No one was charged in the death of Breonna Taylor.

Her family and the public deserve to know why.

More than six months after her death and national public outcry, Kentucky Attorney General Daniel Cameron said the grand jury proceedings led to his conclusion that two of the officers who sprayed her apartment with gunfire that night were justified in the shooting, and only one officer was charged for shots fired into the wall of an adjoining apartment, but striking no one.

Again, Breonna’s family and the public should know why.

Cameron says he will not make public the evidence in the case which his office presented to the grand jury.


He said the records will remain sealed.


No transcripts from the grand jury proceeding will see the light of day.

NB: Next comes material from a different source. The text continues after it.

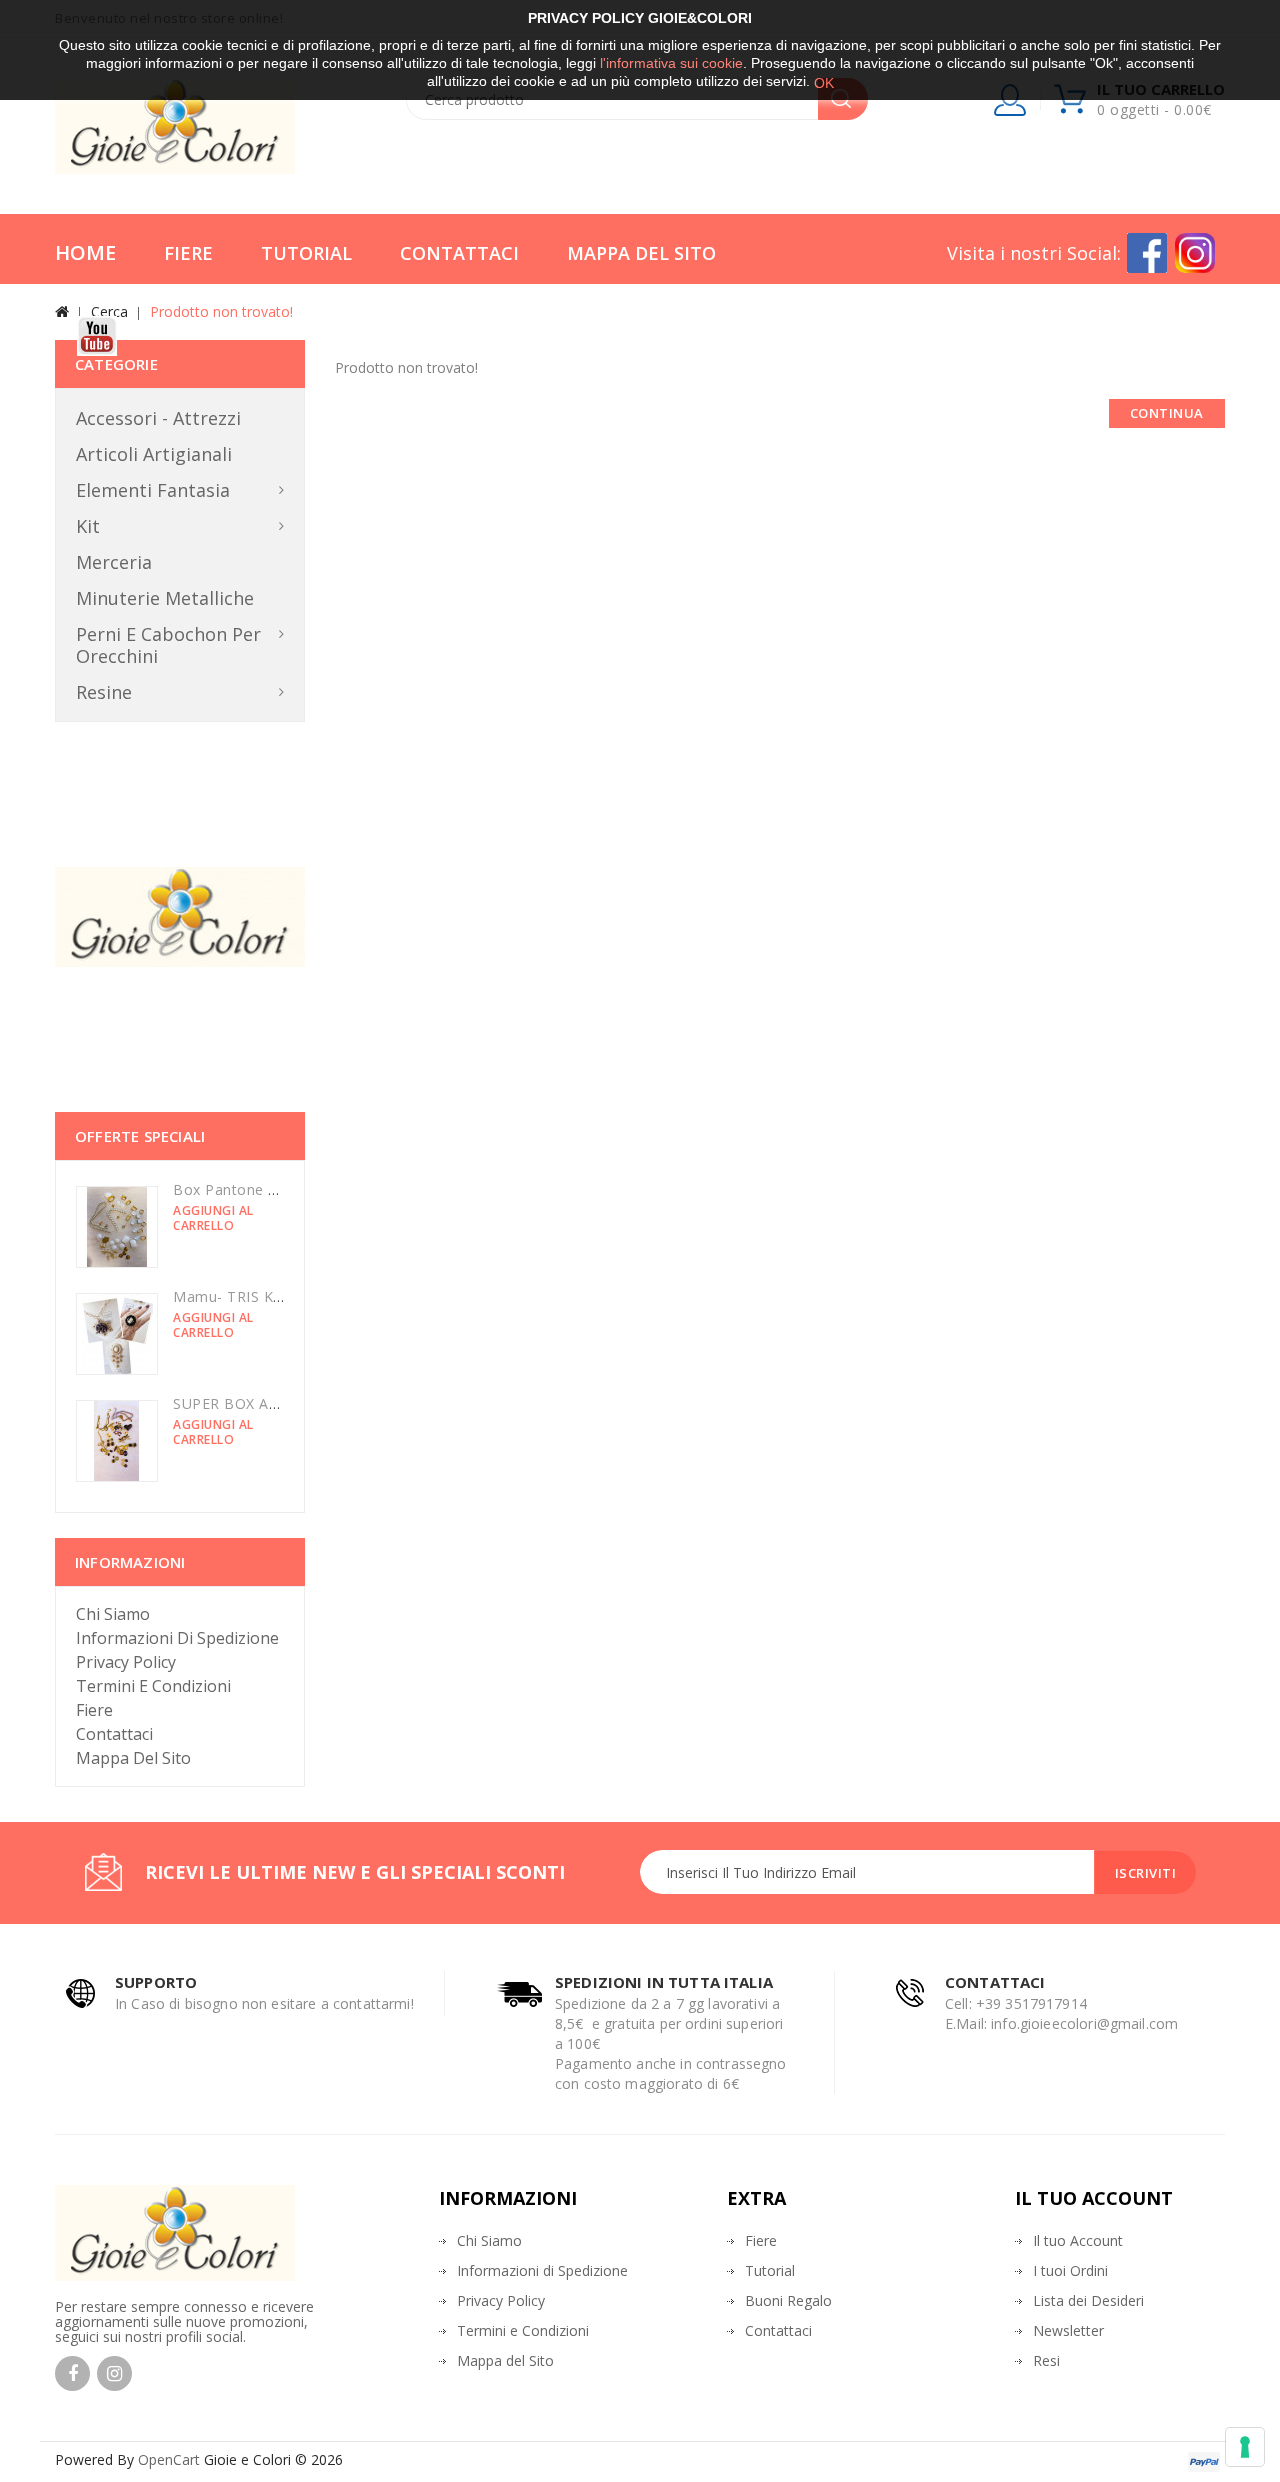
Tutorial (306, 253)
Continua (1167, 413)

A former Kentucky assistant attorney general has told the media he thinks the grand jury transcripts should be made public.

Why does Cameron disagree?

Grand jury and investigative files in other high-profile police shootings have been made public. 

Why not this time?

Kentucky Gov. Andy Beshear says the documents should be made public.

Louisville State Rep. Charles Booker says release the files.

The mayor of Louisville, Greg Fischer, has called for the release of documents that would not compromise ongoing investigations.

Yes, there may be good reasons not to release documents during investigations and while the grand jury is deliberating but the grand jury has finished its work, and there is precedent for letting the public know what has gone on behind closed doors, most notably in the Michael Brown case in Ferguson, Missouri, back in 2014.

When is transparency a bad thing?

Across the nation, there is a lot of debate about what legal justice reform should look like. But everyone should agree that transparency is always the right thing to do. Be open. Be honest. Whether in Louisville, right here at home or anywhere else in the nation, law enforcement, prosecutors, the courts and the entire legal justice system should be transparent. 

If Cameron is confident in his decision, then why in the world would he not present the public the exact same things that were presented to the grand jury?

Let the public see the facts and people can make up their own minds based on the truth, the whole truth and nothing but the truth.